Recorded information:
BEGIN

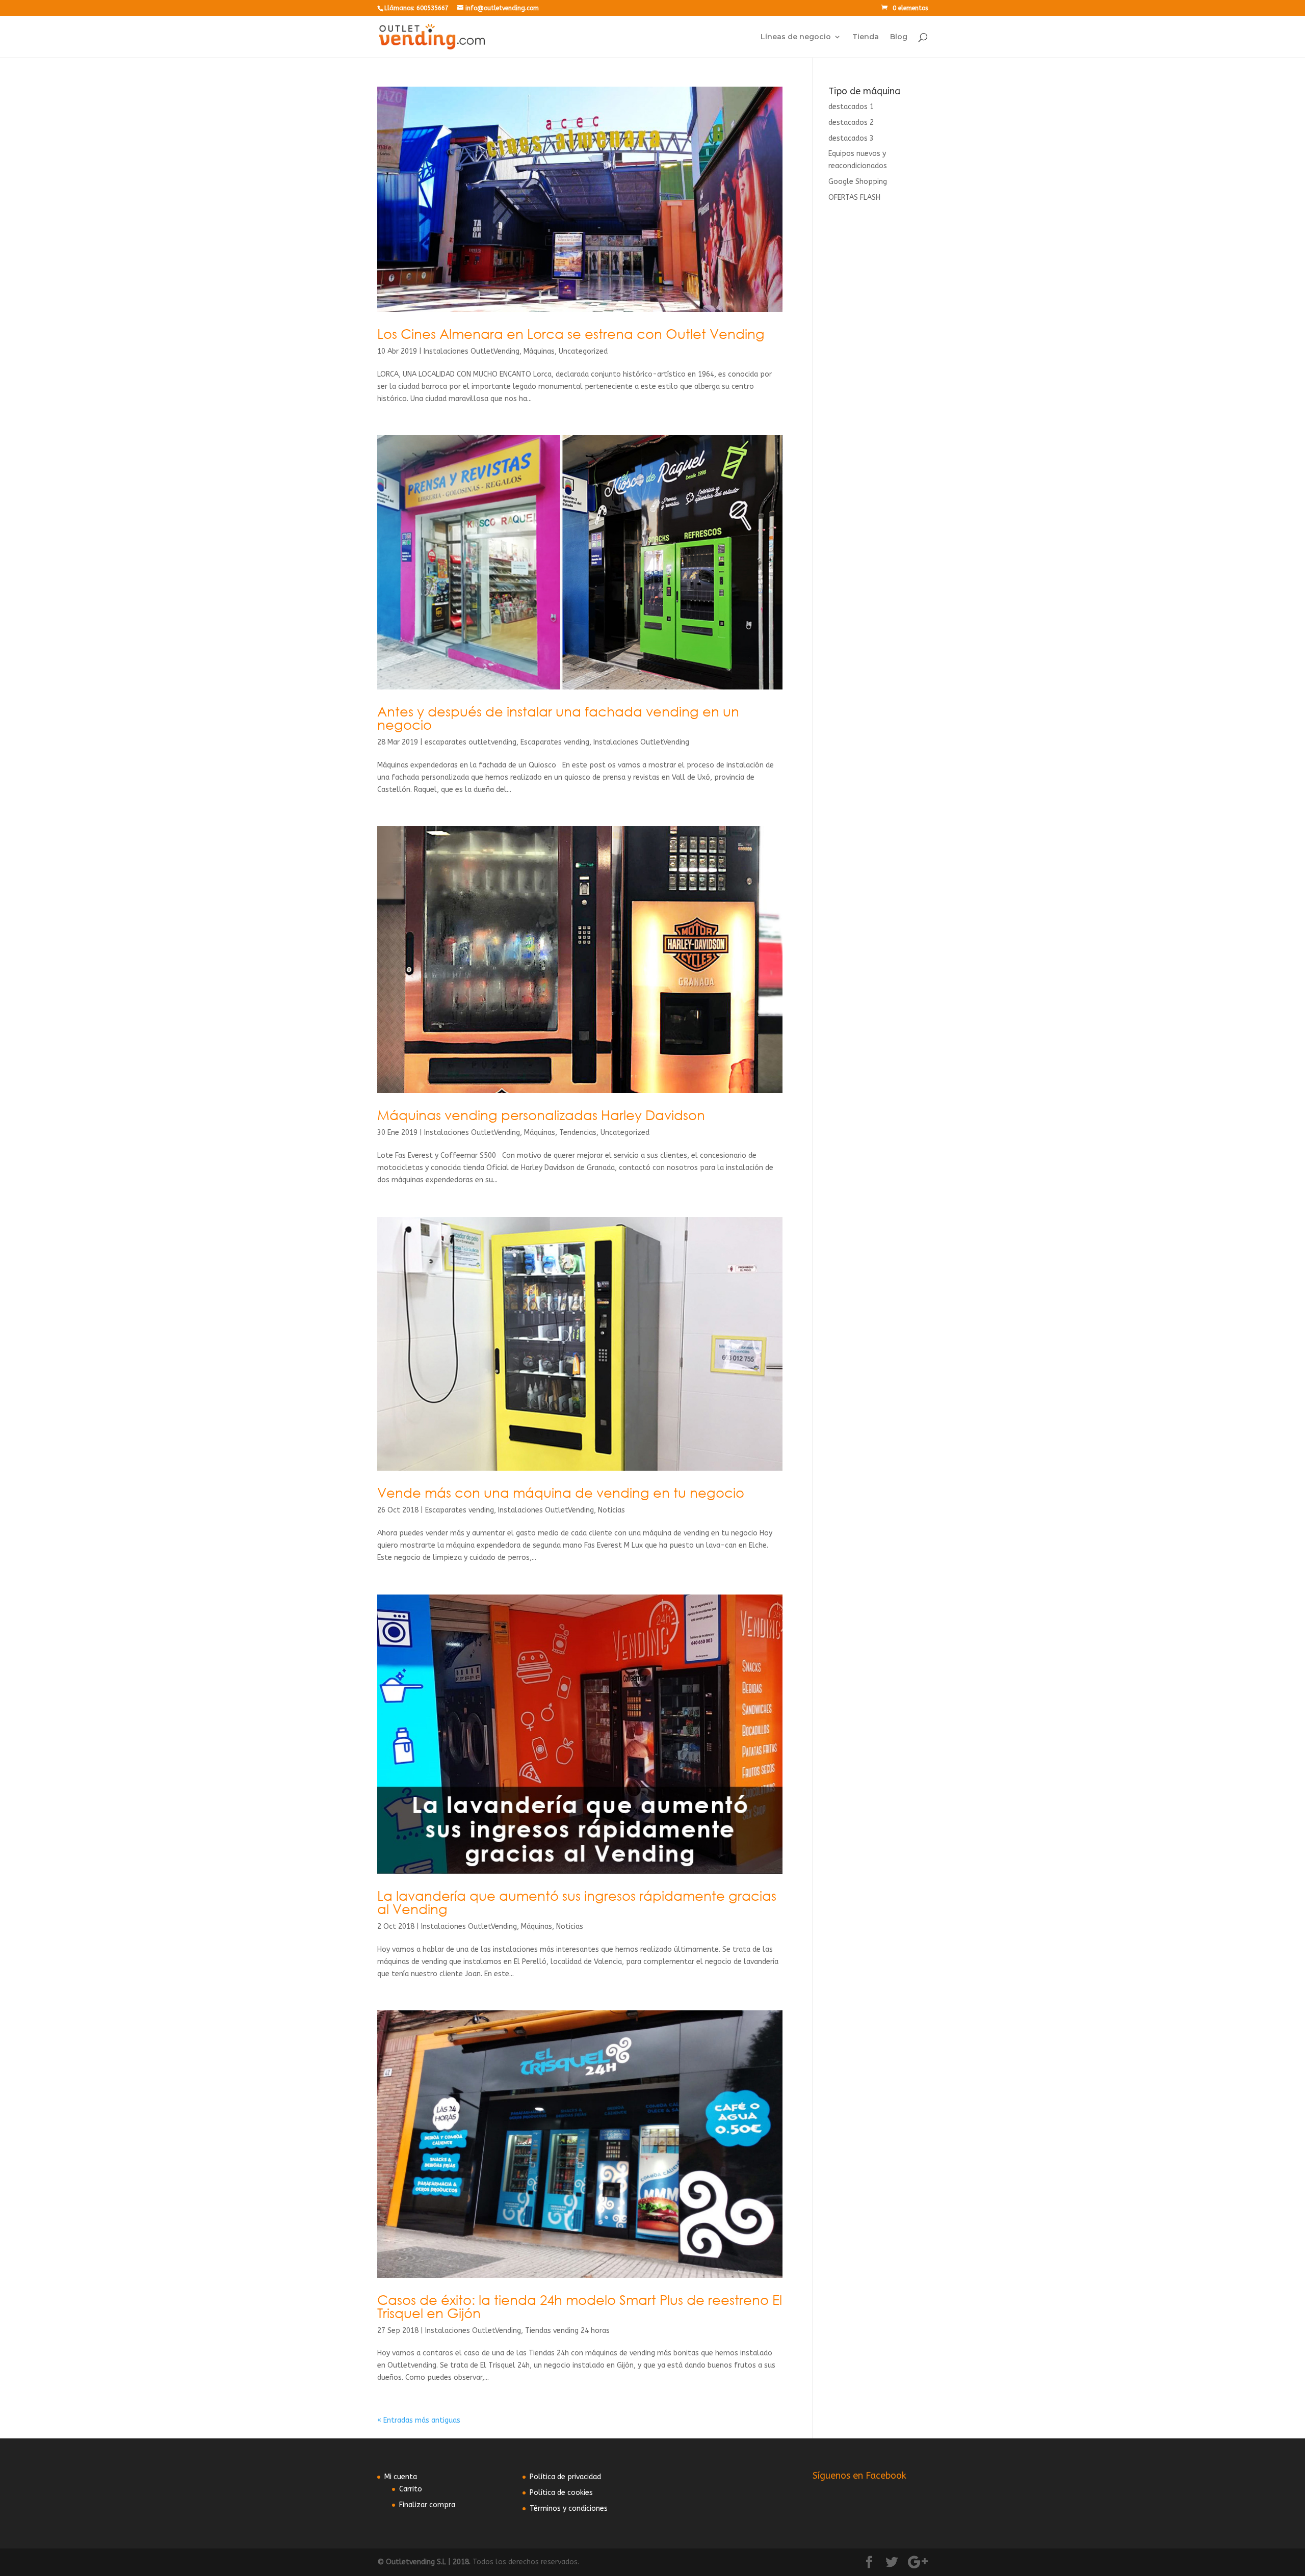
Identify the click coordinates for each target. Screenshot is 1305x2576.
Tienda (865, 37)
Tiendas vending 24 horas (567, 2330)
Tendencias (577, 1132)
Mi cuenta (400, 2477)
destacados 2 (851, 122)
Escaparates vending (554, 742)
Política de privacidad (565, 2477)
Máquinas (539, 351)
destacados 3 (851, 138)
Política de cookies (561, 2492)
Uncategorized (583, 351)
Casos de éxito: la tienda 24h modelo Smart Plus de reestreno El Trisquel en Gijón (579, 2306)
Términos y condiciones (569, 2508)
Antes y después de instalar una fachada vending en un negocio (558, 718)
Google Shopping (857, 181)
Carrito (410, 2489)
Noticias (611, 1510)
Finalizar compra (427, 2505)
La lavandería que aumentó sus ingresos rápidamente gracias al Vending (576, 1902)
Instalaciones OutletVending (471, 351)
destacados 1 (851, 106)
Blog (898, 37)
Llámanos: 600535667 (416, 8)
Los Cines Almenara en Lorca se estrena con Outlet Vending (571, 334)
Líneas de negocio (796, 37)
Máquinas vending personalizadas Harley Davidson (541, 1115)
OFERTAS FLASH (854, 197)
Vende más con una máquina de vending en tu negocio (560, 1492)
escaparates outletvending (470, 742)
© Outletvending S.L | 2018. (424, 2562)
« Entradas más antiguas (418, 2420)
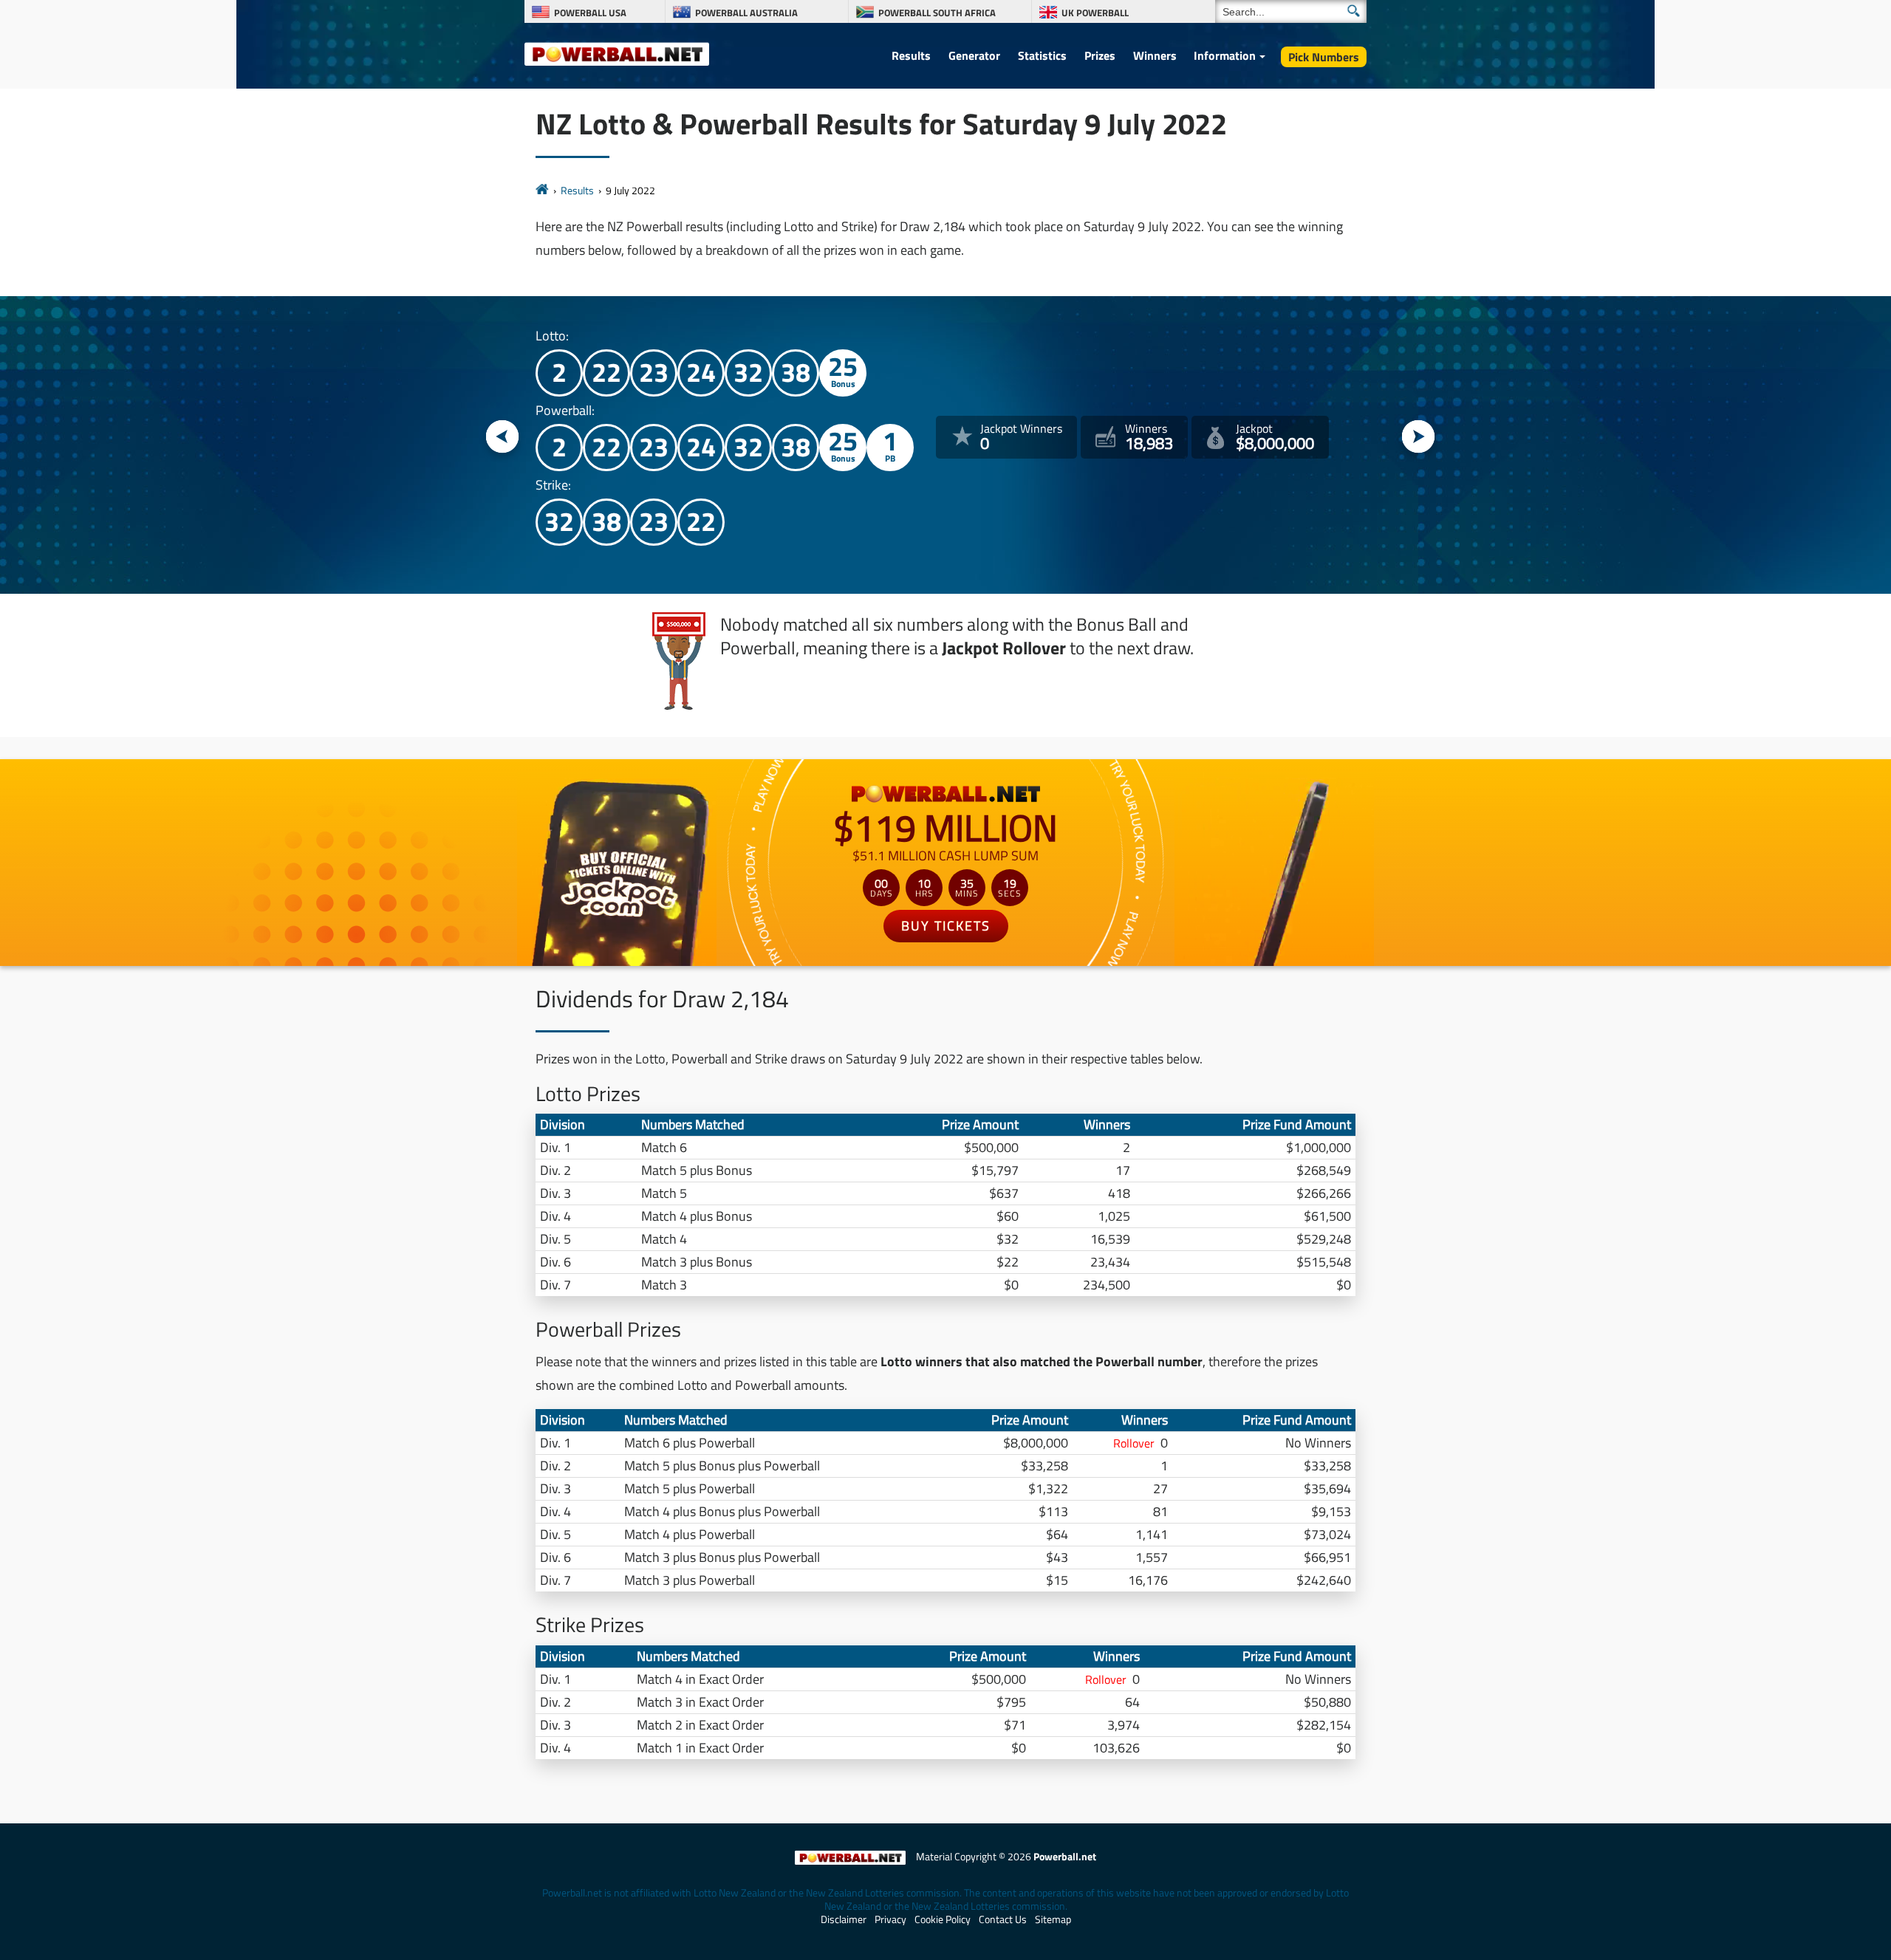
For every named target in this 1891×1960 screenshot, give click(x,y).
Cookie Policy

END

To do:
Where in the records does the word "Política" appear? Copy each line that holds it.

Exercise result:
Política de privacidad (565, 2477)
Política de cookies (561, 2492)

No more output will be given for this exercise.